The John Drew Theater Lab will present a free staged reading of “Honor Killing,” a new play by Sarah Bierstock, on Tuesday at 7:30 p.m. The play is a drama about a female American reporter who travels to Pakistan to cover the honor killing of a young Pakistani woman for The New York Times.
Blacklisted from Pakistan, she is deported to Dubai, where she discloses to a male colleague that the gang rape of her sister in the United States impelled her to cover the story. The two struggle with his reaction, and the play explores the treatment of women in both Pakistan and the U.S.

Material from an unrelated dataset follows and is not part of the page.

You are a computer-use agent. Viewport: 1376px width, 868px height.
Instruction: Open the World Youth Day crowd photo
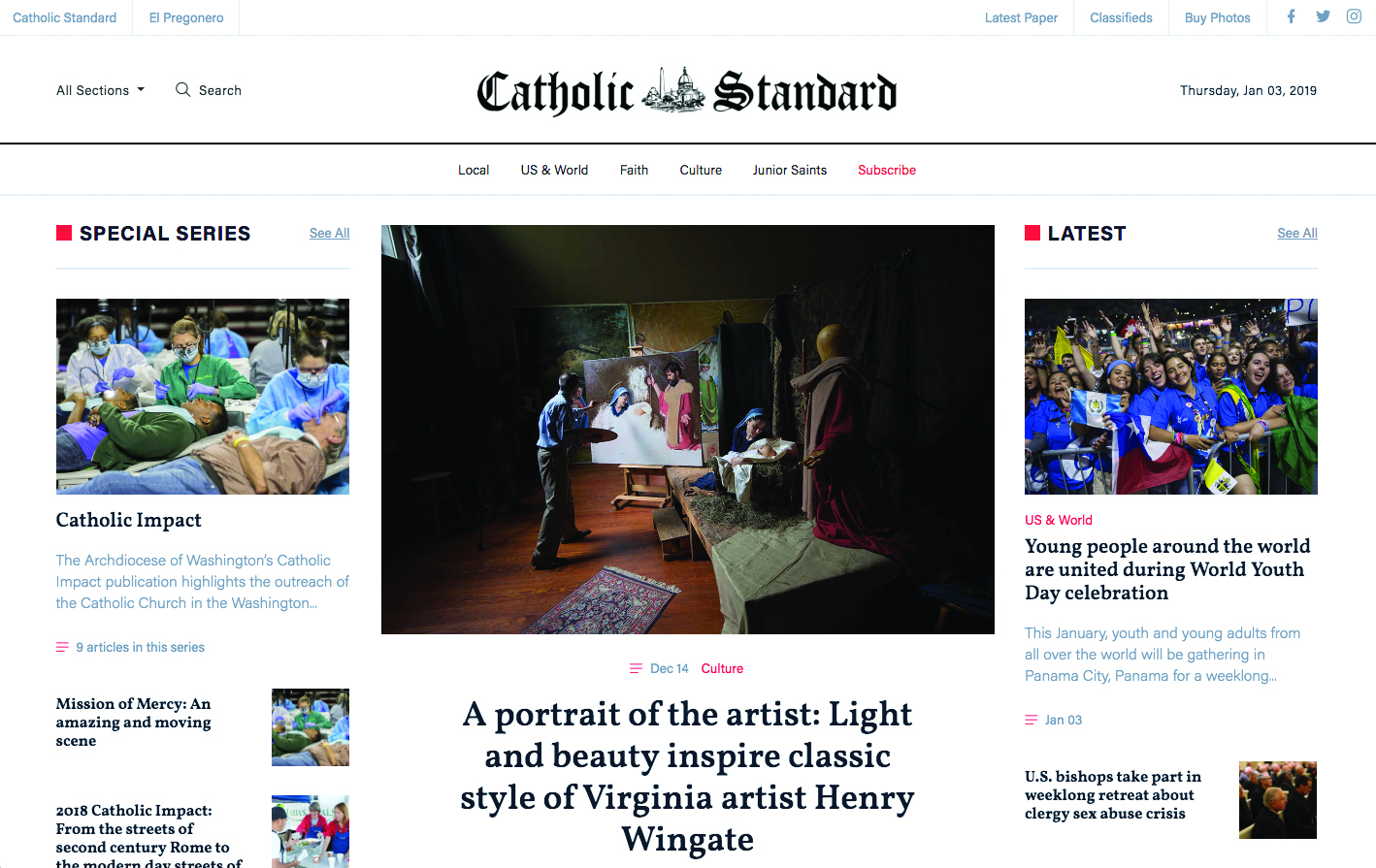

“Honor Killing” is the first play by Ms. Bierstock, an actress who has performed extensively off Broadway, in regional theater, and in film and television, where her recent credits include “Boardwalk Empire” and “The Good Wife.”
Eileen Obser, author of “Only You,” a memoir about growing up in Queens in the late 1950s, will present the next Table Talk on Sunday at 11 a.m. Her talk, “Writing About Your Life,” will focus on various aspects of memoir writing, a subject she has been teaching for more than 20 years. The talk is free and will be followed by coffee and light refreshments.
The John Drew Theater will also be the scene of a free performance by the students of the Speaking Shakespeare workshop on Wednesday at 7 p.m. The program is the culmination of a two-month class taught by Morgan and Tristan Vaughan, who hold master’s degrees from the Shakespeare Theatre Company’s Academy for Classical Acting at George Washington University.